[Input for this task — start]
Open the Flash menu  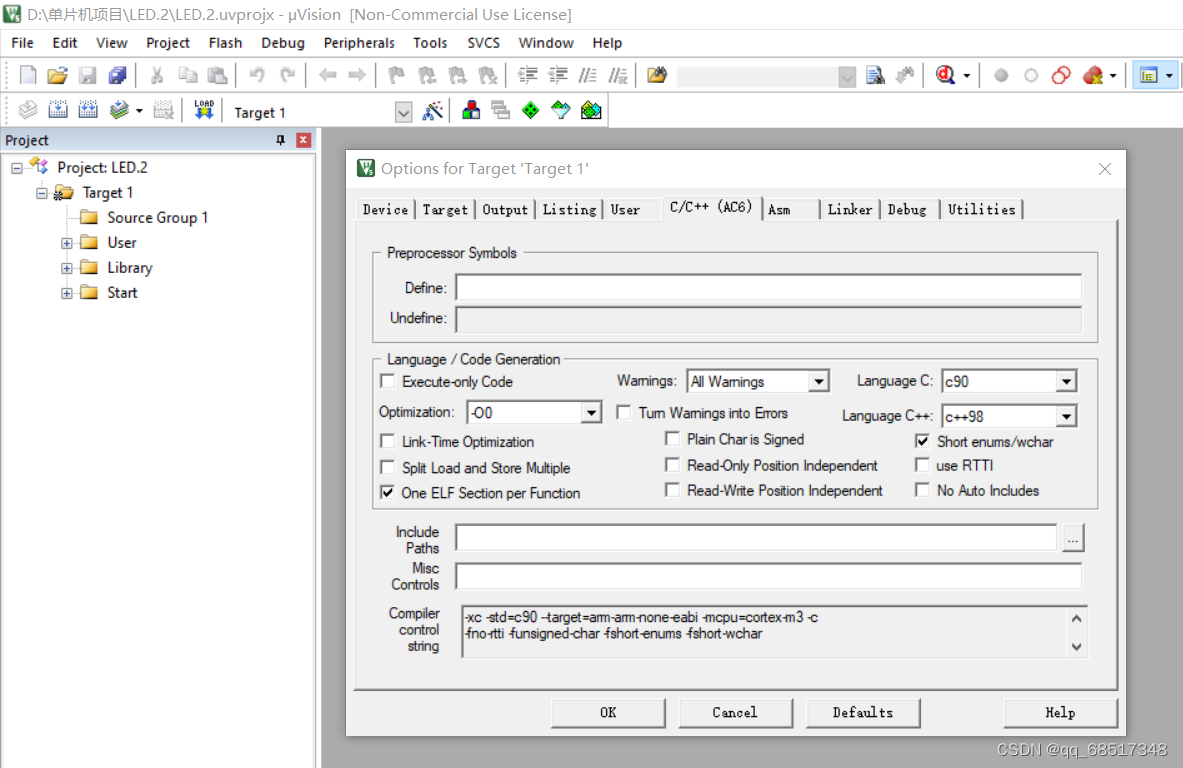pyautogui.click(x=225, y=43)
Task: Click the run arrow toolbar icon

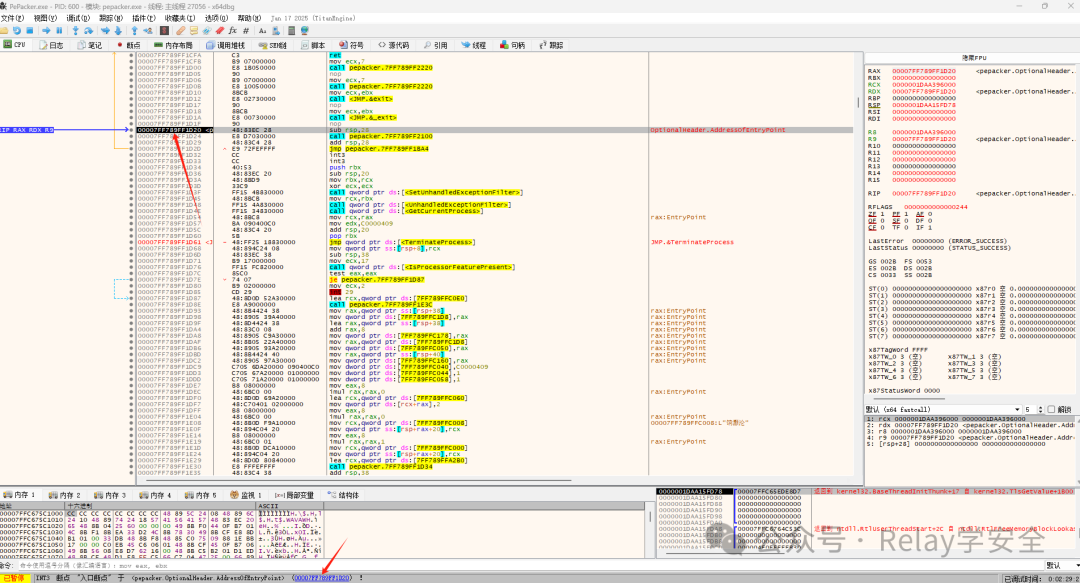Action: (46, 30)
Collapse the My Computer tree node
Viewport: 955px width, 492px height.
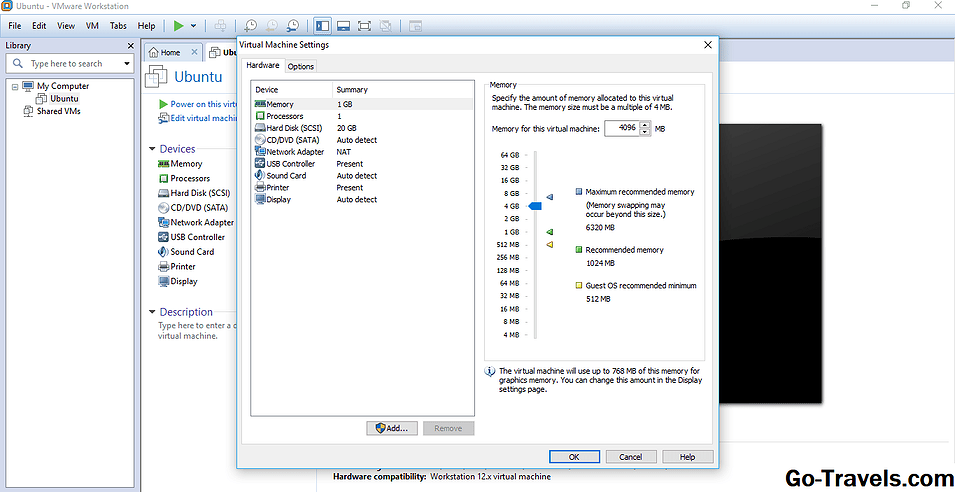(x=15, y=87)
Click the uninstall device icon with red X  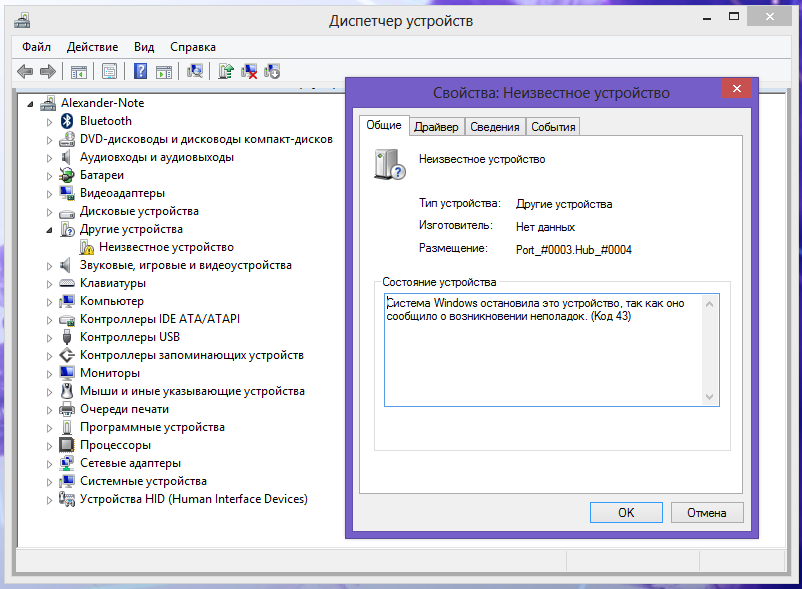tap(249, 71)
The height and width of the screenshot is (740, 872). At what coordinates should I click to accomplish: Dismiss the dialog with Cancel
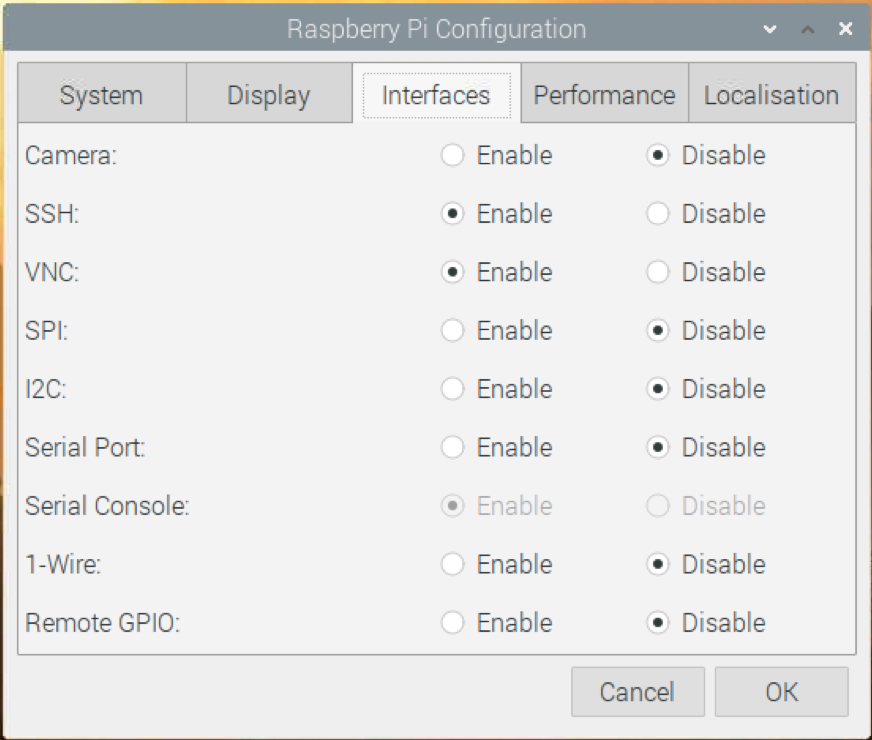pyautogui.click(x=637, y=691)
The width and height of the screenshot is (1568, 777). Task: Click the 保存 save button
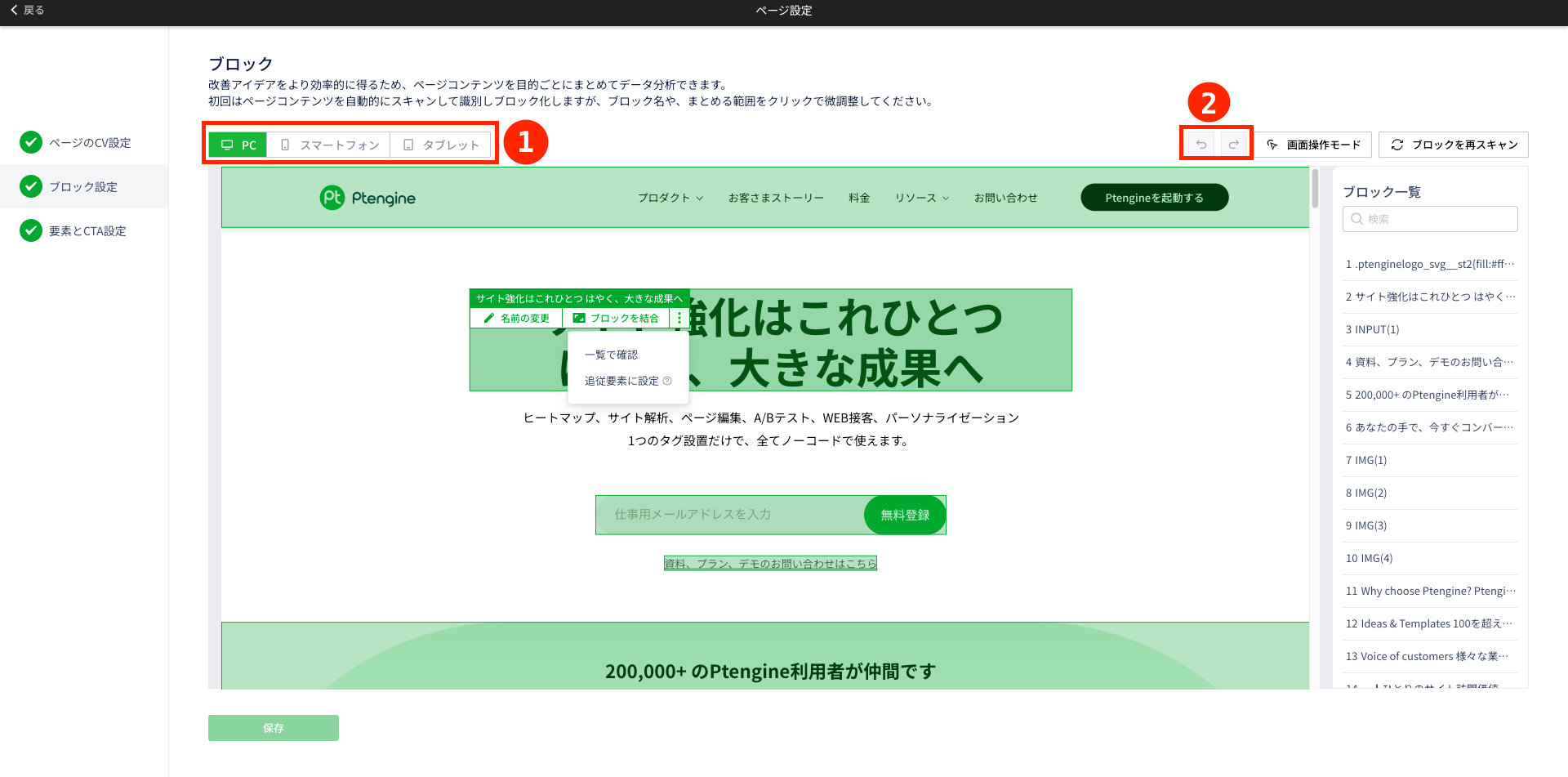[273, 728]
[Input for this task — finish]
## Exercise directions
Leave out the pictures, and retype exactly the lines from the one containing "The height and" through the final line of the data.

## Answer to this exercise
The height and width of the screenshot is (740, 872). At what coordinates should I click to accomplish: Dismiss the dialog with Cancel
pyautogui.click(x=637, y=691)
The width and height of the screenshot is (1568, 777). Task: Click the 保存 save button
[273, 728]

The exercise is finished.